▸ **What is asked**
Reproduce every line of the listing that follows verbatim, without altering, omitting, or adding anything.

▸ **Data listing**
****************
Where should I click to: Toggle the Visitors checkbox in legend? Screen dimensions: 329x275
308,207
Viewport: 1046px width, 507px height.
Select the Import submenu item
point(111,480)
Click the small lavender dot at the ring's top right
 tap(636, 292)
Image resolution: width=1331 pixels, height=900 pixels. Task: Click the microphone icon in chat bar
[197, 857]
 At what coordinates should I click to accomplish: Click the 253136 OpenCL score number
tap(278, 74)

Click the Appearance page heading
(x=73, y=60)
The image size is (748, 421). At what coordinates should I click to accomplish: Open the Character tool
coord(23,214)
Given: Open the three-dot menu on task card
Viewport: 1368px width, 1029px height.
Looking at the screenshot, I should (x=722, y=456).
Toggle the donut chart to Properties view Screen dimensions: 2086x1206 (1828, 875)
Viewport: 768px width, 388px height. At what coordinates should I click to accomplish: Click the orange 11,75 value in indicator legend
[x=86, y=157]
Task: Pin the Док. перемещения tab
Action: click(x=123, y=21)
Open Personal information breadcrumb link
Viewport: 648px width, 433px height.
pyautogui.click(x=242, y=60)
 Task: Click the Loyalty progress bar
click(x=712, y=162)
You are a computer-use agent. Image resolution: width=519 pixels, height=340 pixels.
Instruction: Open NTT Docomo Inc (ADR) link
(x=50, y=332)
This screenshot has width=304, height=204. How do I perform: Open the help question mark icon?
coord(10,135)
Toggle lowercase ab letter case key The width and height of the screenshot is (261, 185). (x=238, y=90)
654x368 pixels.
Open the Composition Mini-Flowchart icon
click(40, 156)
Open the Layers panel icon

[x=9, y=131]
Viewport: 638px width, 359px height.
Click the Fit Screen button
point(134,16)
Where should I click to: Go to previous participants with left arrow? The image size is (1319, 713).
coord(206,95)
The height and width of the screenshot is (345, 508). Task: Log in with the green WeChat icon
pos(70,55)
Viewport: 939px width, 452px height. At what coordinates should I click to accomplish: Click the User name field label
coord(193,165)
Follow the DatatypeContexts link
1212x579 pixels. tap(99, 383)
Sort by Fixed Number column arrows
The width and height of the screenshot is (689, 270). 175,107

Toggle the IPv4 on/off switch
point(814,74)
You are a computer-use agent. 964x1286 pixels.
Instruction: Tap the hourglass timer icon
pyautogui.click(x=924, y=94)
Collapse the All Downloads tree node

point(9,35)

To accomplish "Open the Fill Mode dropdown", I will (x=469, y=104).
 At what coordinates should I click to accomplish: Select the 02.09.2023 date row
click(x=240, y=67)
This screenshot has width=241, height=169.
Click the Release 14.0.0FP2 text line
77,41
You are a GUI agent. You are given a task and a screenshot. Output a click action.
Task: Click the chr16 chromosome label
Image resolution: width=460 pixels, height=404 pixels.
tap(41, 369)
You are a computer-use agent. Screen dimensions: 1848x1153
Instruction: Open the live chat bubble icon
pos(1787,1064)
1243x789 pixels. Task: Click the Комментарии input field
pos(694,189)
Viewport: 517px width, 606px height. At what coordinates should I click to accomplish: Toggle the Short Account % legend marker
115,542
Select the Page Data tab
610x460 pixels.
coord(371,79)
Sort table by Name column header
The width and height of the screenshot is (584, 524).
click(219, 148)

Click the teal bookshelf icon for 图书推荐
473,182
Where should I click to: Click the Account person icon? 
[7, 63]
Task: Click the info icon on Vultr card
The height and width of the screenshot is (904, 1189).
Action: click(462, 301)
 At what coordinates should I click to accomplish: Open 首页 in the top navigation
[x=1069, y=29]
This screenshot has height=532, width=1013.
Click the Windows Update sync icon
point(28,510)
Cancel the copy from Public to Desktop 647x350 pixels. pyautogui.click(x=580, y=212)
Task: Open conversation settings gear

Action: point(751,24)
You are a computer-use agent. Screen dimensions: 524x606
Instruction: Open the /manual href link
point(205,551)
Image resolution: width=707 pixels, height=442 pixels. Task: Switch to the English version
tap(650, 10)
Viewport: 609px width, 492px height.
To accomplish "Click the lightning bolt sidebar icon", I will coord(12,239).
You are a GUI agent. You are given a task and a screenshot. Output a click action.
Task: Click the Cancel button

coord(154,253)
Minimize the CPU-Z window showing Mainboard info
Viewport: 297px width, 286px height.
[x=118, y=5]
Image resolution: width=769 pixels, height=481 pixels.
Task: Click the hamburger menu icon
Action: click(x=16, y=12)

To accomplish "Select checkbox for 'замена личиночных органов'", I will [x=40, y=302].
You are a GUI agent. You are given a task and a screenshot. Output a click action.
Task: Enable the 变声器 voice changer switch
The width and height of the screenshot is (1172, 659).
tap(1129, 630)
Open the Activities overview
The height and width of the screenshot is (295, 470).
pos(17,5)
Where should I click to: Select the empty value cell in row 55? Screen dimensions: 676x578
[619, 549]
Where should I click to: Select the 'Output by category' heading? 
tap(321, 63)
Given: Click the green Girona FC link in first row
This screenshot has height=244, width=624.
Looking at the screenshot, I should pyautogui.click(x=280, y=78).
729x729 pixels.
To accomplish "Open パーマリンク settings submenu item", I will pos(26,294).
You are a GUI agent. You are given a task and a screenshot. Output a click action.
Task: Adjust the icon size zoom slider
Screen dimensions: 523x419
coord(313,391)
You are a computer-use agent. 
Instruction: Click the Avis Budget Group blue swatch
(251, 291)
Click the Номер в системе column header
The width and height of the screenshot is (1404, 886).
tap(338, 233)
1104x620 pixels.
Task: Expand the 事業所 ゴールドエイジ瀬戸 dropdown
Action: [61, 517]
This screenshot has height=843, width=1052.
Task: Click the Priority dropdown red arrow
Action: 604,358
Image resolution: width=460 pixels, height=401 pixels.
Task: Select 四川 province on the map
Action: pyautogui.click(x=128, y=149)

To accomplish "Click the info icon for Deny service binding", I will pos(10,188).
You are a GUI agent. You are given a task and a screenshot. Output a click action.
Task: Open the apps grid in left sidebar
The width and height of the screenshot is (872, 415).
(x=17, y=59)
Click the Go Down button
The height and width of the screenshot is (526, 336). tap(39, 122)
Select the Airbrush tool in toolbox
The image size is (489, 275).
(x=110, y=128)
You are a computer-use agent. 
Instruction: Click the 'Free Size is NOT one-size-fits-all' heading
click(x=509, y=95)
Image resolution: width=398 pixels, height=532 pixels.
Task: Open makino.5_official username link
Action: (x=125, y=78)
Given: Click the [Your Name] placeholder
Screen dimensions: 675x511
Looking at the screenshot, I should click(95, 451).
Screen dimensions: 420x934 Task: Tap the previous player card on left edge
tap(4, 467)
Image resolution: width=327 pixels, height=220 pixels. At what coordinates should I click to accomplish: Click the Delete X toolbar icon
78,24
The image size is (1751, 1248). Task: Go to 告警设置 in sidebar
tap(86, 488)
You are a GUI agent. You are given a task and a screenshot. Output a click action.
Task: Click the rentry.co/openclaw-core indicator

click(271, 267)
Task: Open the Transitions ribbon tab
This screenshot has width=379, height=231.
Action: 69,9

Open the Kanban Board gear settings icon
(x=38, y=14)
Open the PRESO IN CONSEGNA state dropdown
****************
▸ **Reply**
Where should I click to: Toggle the Visitors checkbox in legend? Screen dimensions: 329x275
308,207
Viewport: 1046px width, 507px height.
Select the Import submenu item
point(111,480)
Click the small lavender dot at the ring's top right
 tap(636, 292)
Image resolution: width=1331 pixels, height=900 pixels. Task: Click the microphone icon in chat bar
[197, 857]
 At what coordinates should I click to accomplish: Click the 253136 OpenCL score number
tap(278, 74)

Click the Appearance page heading
(x=73, y=60)
The image size is (748, 421). At what coordinates should I click to accomplish: Open the Character tool
coord(23,214)
Given: Open the three-dot menu on task card
Viewport: 1368px width, 1029px height.
Looking at the screenshot, I should (x=722, y=456).
Toggle the donut chart to Properties view Screen dimensions: 2086x1206 (1828, 875)
Viewport: 768px width, 388px height. At what coordinates should I click to accomplish: Click the orange 11,75 value in indicator legend
[x=86, y=157]
Task: Pin the Док. перемещения tab
Action: click(x=123, y=21)
Open Personal information breadcrumb link
Viewport: 648px width, 433px height.
pyautogui.click(x=242, y=60)
 Task: Click the Loyalty progress bar
click(x=712, y=162)
You are a computer-use agent. Image resolution: width=519 pixels, height=340 pixels.
Instruction: Open NTT Docomo Inc (ADR) link
(x=50, y=332)
This screenshot has width=304, height=204. How do I perform: Open the help question mark icon?
coord(10,135)
Toggle lowercase ab letter case key The width and height of the screenshot is (261, 185). (x=238, y=90)
654x368 pixels.
Open the Composition Mini-Flowchart icon
click(40, 156)
Open the Layers panel icon

[x=9, y=131]
Viewport: 638px width, 359px height.
Click the Fit Screen button
point(134,16)
Where should I click to: Go to previous participants with left arrow? The image size is (1319, 713).
coord(206,95)
The height and width of the screenshot is (345, 508). Task: Log in with the green WeChat icon
pos(70,55)
Viewport: 939px width, 452px height. At what coordinates should I click to accomplish: Click the User name field label
coord(193,165)
Follow the DatatypeContexts link
1212x579 pixels. tap(99, 383)
Sort by Fixed Number column arrows
The width and height of the screenshot is (689, 270). 175,107

Toggle the IPv4 on/off switch
point(814,74)
You are a computer-use agent. 964x1286 pixels.
Instruction: Tap the hourglass timer icon
pyautogui.click(x=924, y=94)
Collapse the All Downloads tree node

point(9,35)

To accomplish "Open the Fill Mode dropdown", I will (x=469, y=104).
 At what coordinates should I click to accomplish: Select the 02.09.2023 date row
click(x=240, y=67)
This screenshot has width=241, height=169.
Click the Release 14.0.0FP2 text line
77,41
You are a GUI agent. You are given a task and a screenshot. Output a click action.
Task: Click the chr16 chromosome label
Image resolution: width=460 pixels, height=404 pixels.
tap(41, 369)
You are a computer-use agent. Screen dimensions: 1848x1153
Instruction: Open the live chat bubble icon
pos(1787,1064)
1243x789 pixels. Task: Click the Комментарии input field
pos(694,189)
Viewport: 517px width, 606px height. At what coordinates should I click to accomplish: Toggle the Short Account % legend marker
115,542
Select the Page Data tab
610x460 pixels.
coord(371,79)
Sort table by Name column header
The width and height of the screenshot is (584, 524).
click(219, 148)

Click the teal bookshelf icon for 图书推荐
473,182
Where should I click to: Click the Account person icon? 
[7, 63]
Task: Click the info icon on Vultr card
The height and width of the screenshot is (904, 1189).
Action: click(462, 301)
 At what coordinates should I click to accomplish: Open 首页 in the top navigation
[x=1069, y=29]
This screenshot has height=532, width=1013.
Click the Windows Update sync icon
point(28,510)
Cancel the copy from Public to Desktop 647x350 pixels. pyautogui.click(x=580, y=212)
Task: Open conversation settings gear

Action: point(751,24)
You are a computer-use agent. Screen dimensions: 524x606
Instruction: Open the /manual href link
point(205,551)
Image resolution: width=707 pixels, height=442 pixels. Task: Switch to the English version
tap(650, 10)
Viewport: 609px width, 492px height.
To accomplish "Click the lightning bolt sidebar icon", I will coord(12,239).
You are a GUI agent. You are given a task and a screenshot. Output a click action.
Task: Click the Cancel button

coord(154,253)
Minimize the CPU-Z window showing Mainboard info
Viewport: 297px width, 286px height.
[x=118, y=5]
Image resolution: width=769 pixels, height=481 pixels.
Task: Click the hamburger menu icon
Action: click(x=16, y=12)

To accomplish "Select checkbox for 'замена личиночных органов'", I will [x=40, y=302].
You are a GUI agent. You are given a task and a screenshot. Output a click action.
Task: Enable the 变声器 voice changer switch
The width and height of the screenshot is (1172, 659).
tap(1129, 630)
Open the Activities overview
The height and width of the screenshot is (295, 470).
pos(17,5)
Where should I click to: Select the empty value cell in row 55? Screen dimensions: 676x578
[619, 549]
Where should I click to: Select the 'Output by category' heading? 
tap(321, 63)
Given: Click the green Girona FC link in first row
This screenshot has height=244, width=624.
Looking at the screenshot, I should pyautogui.click(x=280, y=78).
729x729 pixels.
To accomplish "Open パーマリンク settings submenu item", I will pos(26,294).
You are a GUI agent. You are given a task and a screenshot. Output a click action.
Task: Adjust the icon size zoom slider
Screen dimensions: 523x419
coord(313,391)
You are a computer-use agent. 
Instruction: Click the Avis Budget Group blue swatch
(251, 291)
Click the Номер в системе column header
The width and height of the screenshot is (1404, 886).
tap(338, 233)
1104x620 pixels.
Task: Expand the 事業所 ゴールドエイジ瀬戸 dropdown
Action: [61, 517]
This screenshot has height=843, width=1052.
Task: Click the Priority dropdown red arrow
Action: 604,358
Image resolution: width=460 pixels, height=401 pixels.
Task: Select 四川 province on the map
Action: pyautogui.click(x=128, y=149)

To accomplish "Click the info icon for Deny service binding", I will pos(10,188).
You are a GUI agent. You are given a task and a screenshot. Output a click action.
Task: Open the apps grid in left sidebar
The width and height of the screenshot is (872, 415).
(x=17, y=59)
Click the Go Down button
The height and width of the screenshot is (526, 336). tap(39, 122)
Select the Airbrush tool in toolbox
The image size is (489, 275).
(x=110, y=128)
You are a computer-use agent. 
Instruction: Click the 'Free Size is NOT one-size-fits-all' heading
click(x=509, y=95)
Image resolution: width=398 pixels, height=532 pixels.
Task: Open makino.5_official username link
Action: (x=125, y=78)
Given: Click the [Your Name] placeholder
Screen dimensions: 675x511
Looking at the screenshot, I should click(95, 451).
Screen dimensions: 420x934 Task: Tap the previous player card on left edge
tap(4, 467)
Image resolution: width=327 pixels, height=220 pixels. At what coordinates should I click to accomplish: Click the Delete X toolbar icon
78,24
The image size is (1751, 1248). Task: Go to 告警设置 in sidebar
tap(86, 488)
You are a GUI agent. You are given a task and a screenshot. Output a click action.
Task: Click the rentry.co/openclaw-core indicator

click(271, 267)
Task: Open the Transitions ribbon tab
This screenshot has width=379, height=231.
Action: 69,9

Open the Kanban Board gear settings icon
(x=38, y=14)
Open the PRESO IN CONSEGNA state dropdown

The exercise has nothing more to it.